Iran is the largest exporter of saffron in the world. Because of the climate that is especially favorable for growing saffron in certain parts of Iran, Iranian saffron is of excellent quality, enjoys a high level of acceptability in the Middle East and many other countries, and is known and offered in world markets under the names of Persia Saffron, Persian Saffron, and Iranian Saffron.
Introducing Iranian saffron (Persian Saffron)
Saffron cultivation in Iran (especially in Khorasan) dates back to 3000 years ago. Saffron is a stemless perennial plant with bulbs and, since it is grown in the desert, they call it “the red gold” or “the desert gold.” One gram of dried saffron is obtained from every 150 saffron flowers. Due to its excellent flavor, color, and fragrance, saffron has numerous applications in the production of food and pharmaceutical and chemical materials; and because of the limitations in its cultivation and production, it is an expensive product. Iran, with an average annual production of 200 tons, is the leading saffron producer in the world, Spain with a mean yearly production of 25 tons is second, and India, Russia, Singapore, Japan, Taiwan, China, France, Italy, Germany, Australia, and Greece, each with an average yearly production of 25 tons, are collectively third.

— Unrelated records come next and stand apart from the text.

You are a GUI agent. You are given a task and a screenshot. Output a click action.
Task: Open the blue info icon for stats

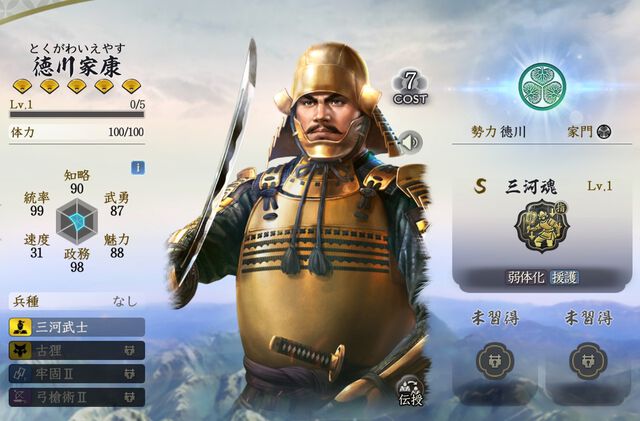tap(138, 167)
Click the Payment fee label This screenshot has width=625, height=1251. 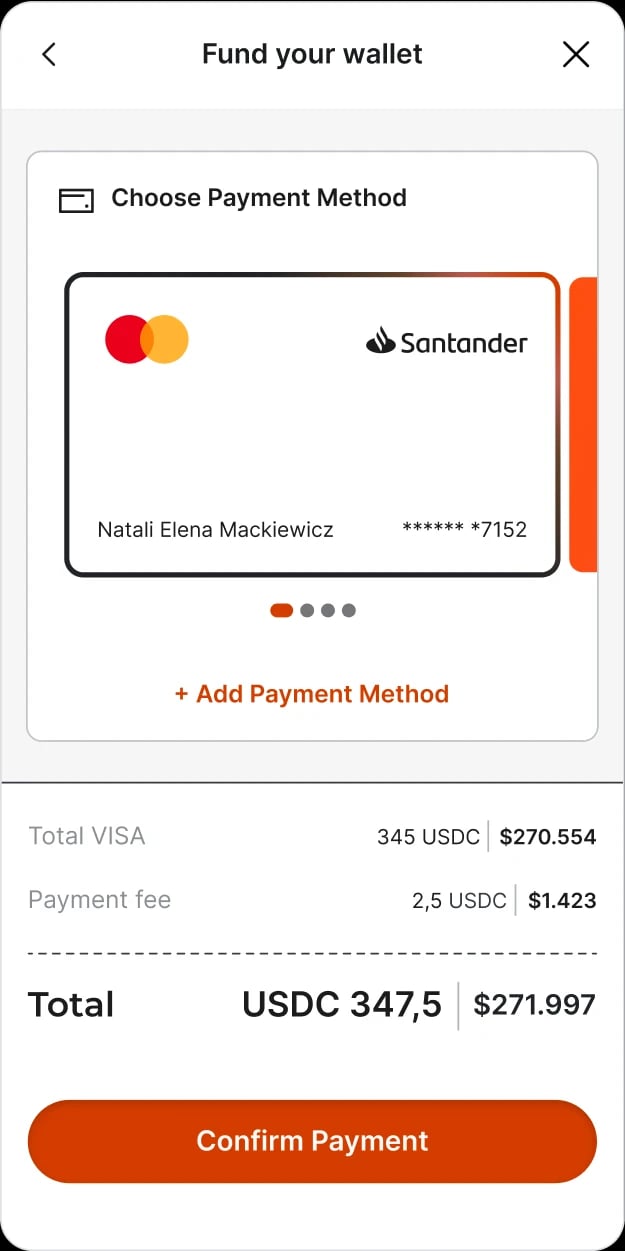99,900
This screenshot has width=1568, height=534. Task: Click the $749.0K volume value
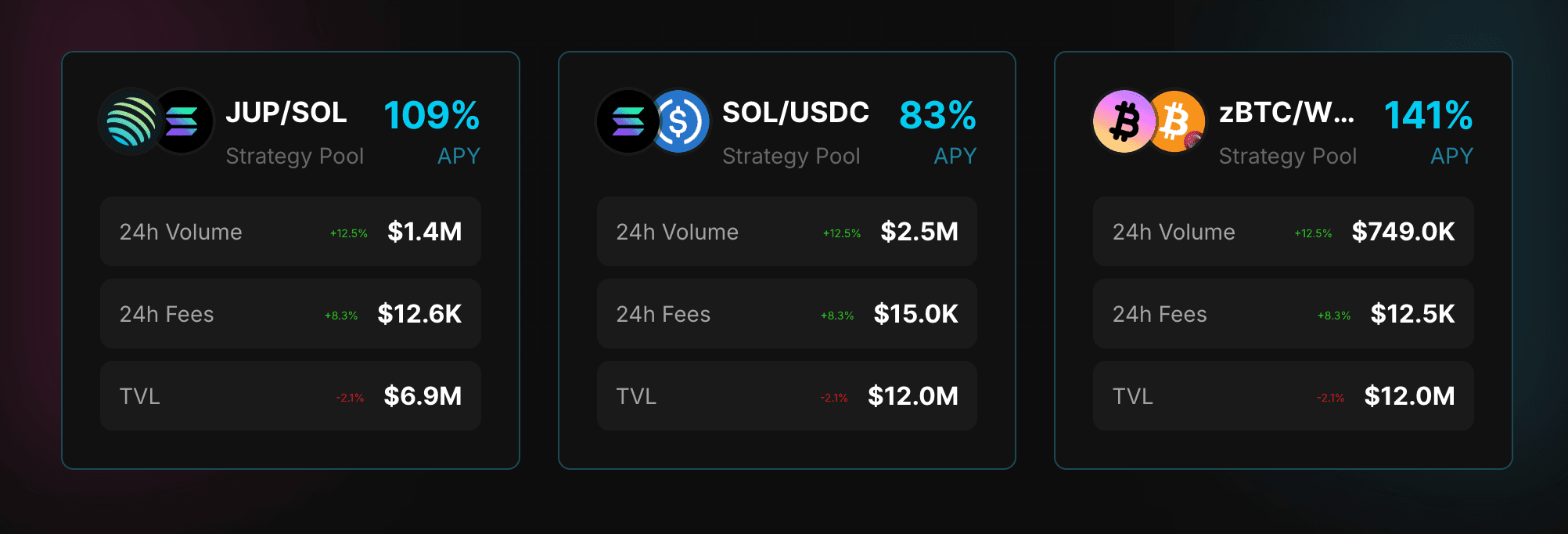(x=1404, y=232)
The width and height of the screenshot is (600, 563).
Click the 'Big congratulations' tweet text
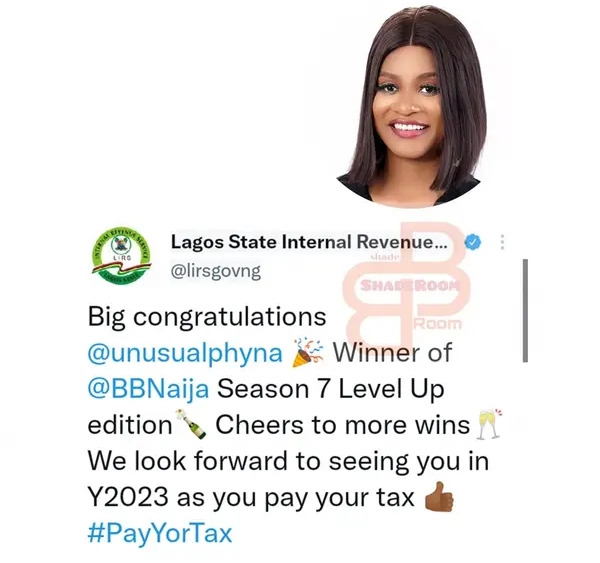click(207, 318)
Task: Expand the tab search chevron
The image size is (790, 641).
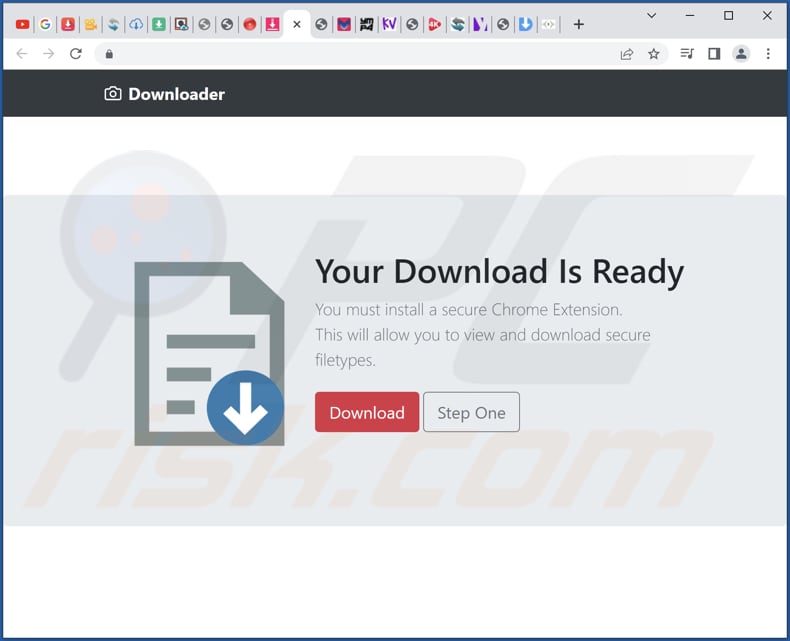Action: pos(652,15)
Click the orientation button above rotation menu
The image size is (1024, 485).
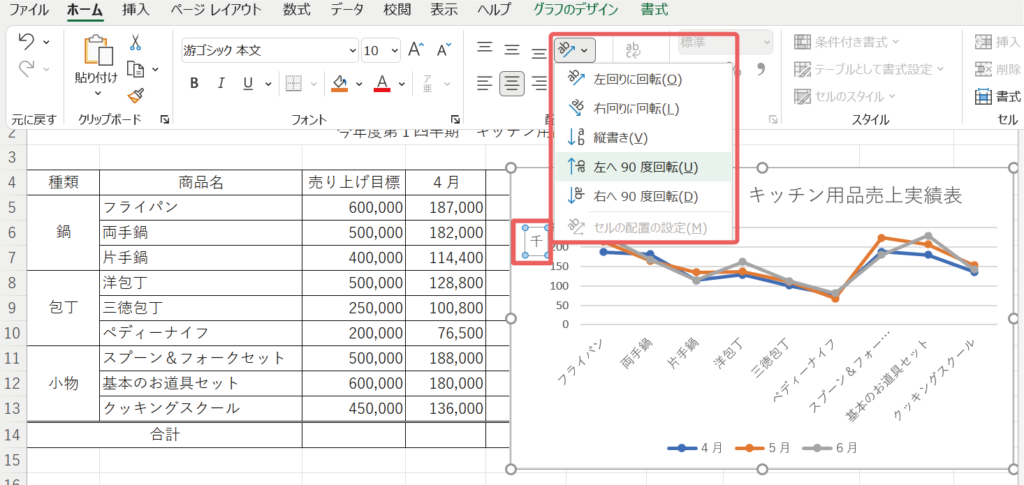(575, 49)
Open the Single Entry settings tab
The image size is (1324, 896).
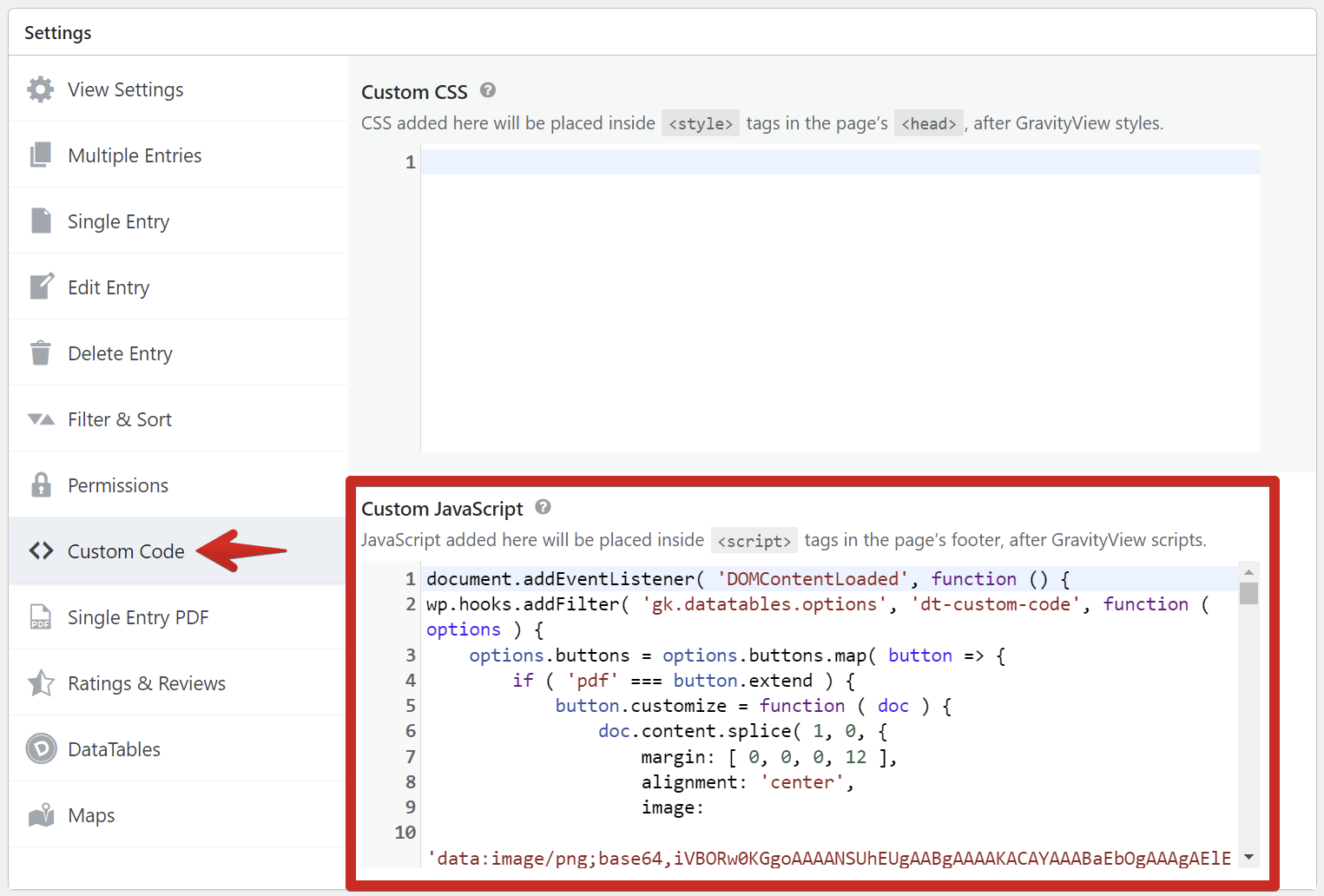[118, 221]
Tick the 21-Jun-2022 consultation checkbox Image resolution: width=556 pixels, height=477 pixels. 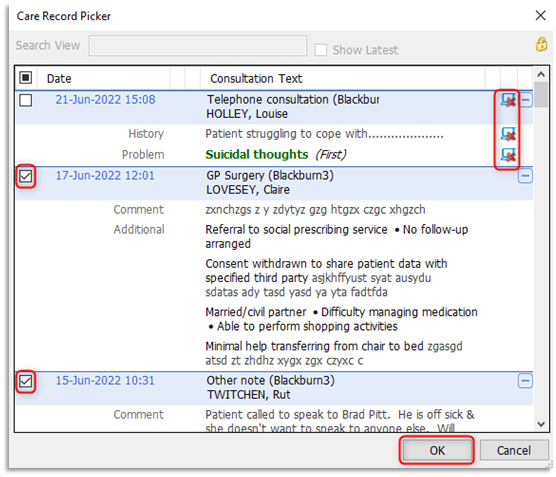(x=26, y=100)
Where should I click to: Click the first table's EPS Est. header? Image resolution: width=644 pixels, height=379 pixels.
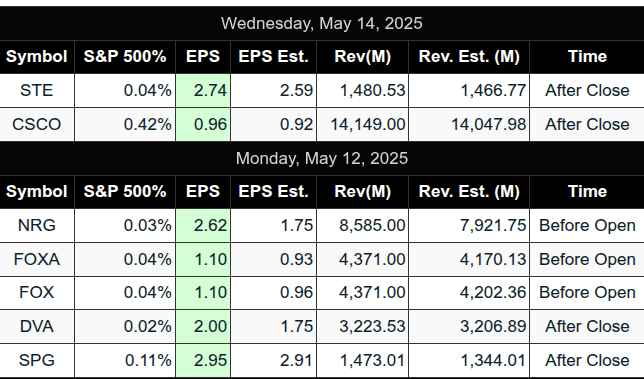(x=274, y=57)
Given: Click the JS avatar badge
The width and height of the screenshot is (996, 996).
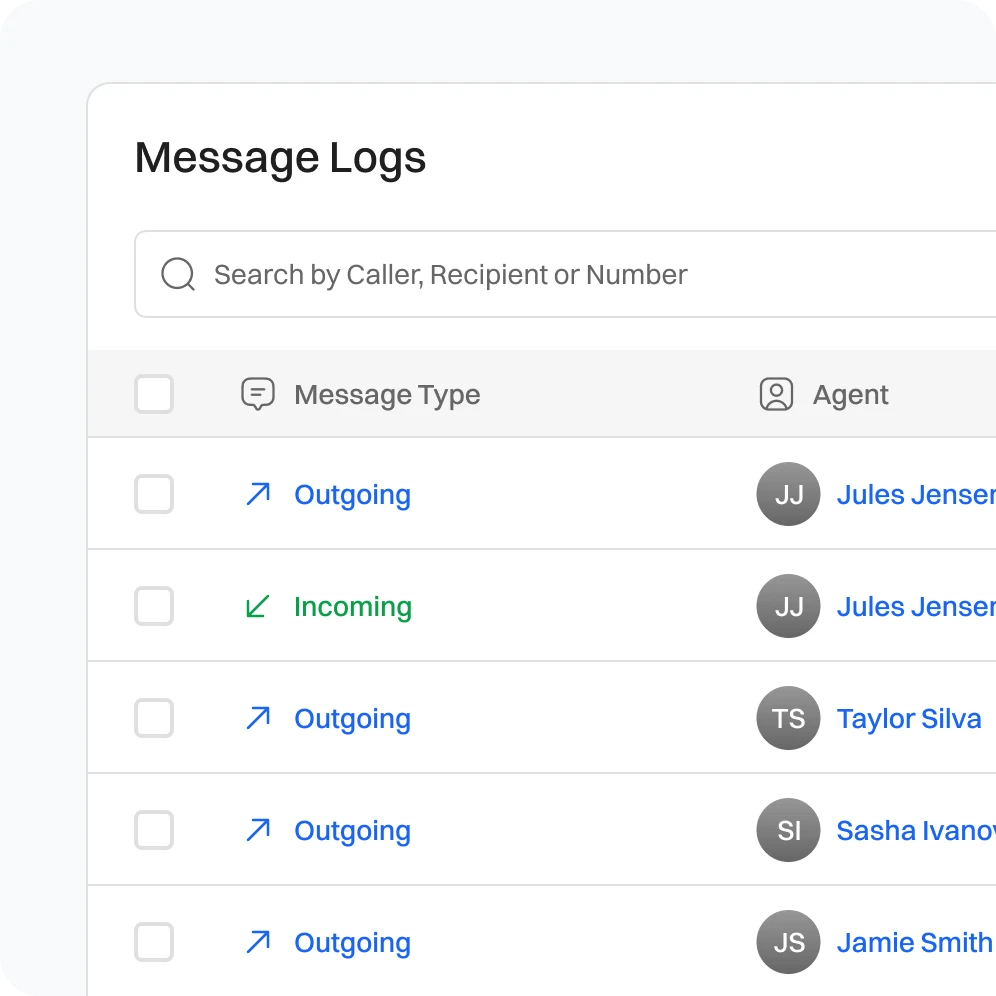Looking at the screenshot, I should 788,942.
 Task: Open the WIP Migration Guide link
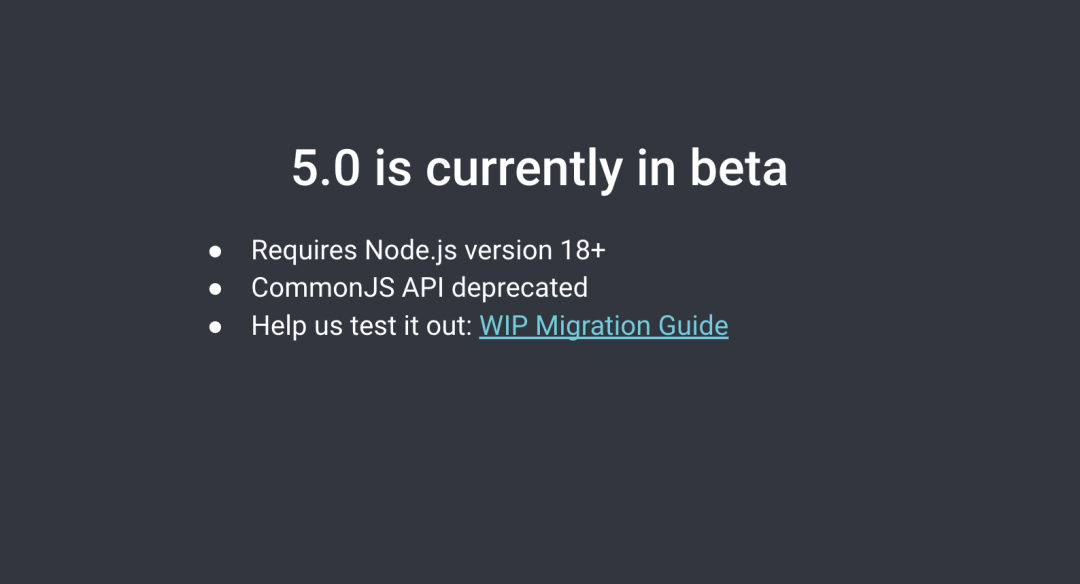coord(603,326)
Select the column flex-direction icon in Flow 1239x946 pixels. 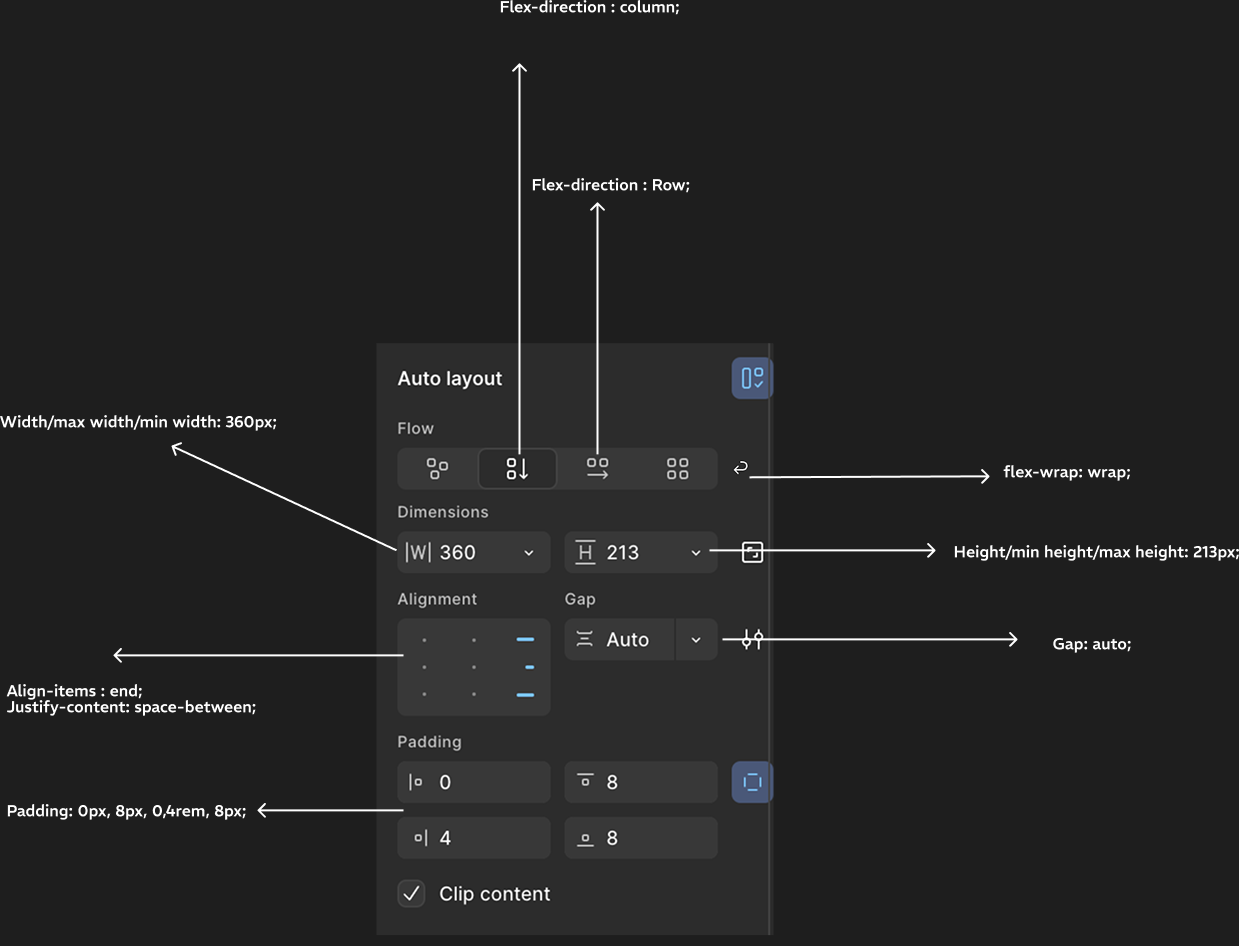[x=517, y=468]
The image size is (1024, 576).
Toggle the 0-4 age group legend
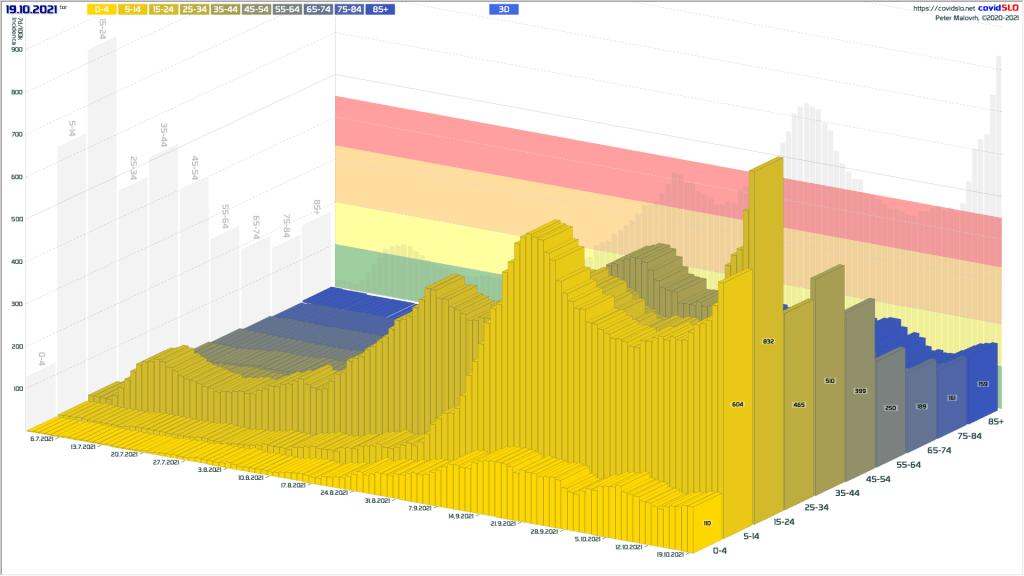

The main center for cultivating the best Iranian Saffron (Persian Saffron) is the desert region of southern Khorasan, which has a 700-year history of saffron cultivation and is faced with water shortage. Saffron is one of the few plants that can grow under harsh conditions. As historically Iran has been the center of saffron production, and since saffron cultivation has its origin in Iran, Iranian saffron (Persian Saffron) is one of the special souvenirs of this country.
Saffronis a medicinal and industrial plant.
Saffron flower, the stigma or red part of which is also called Sar Risheh (root head) in Persian, is bright red at harvest but gradually turns deep red. Fresh saffron imparts a very pleasing and special flavor and fragrance to food.
Saffron requires only two irrigations, one in November (before the harvest) and the other in December (at the end of the harvest period), and rain and snow satisfy its water needs until spring.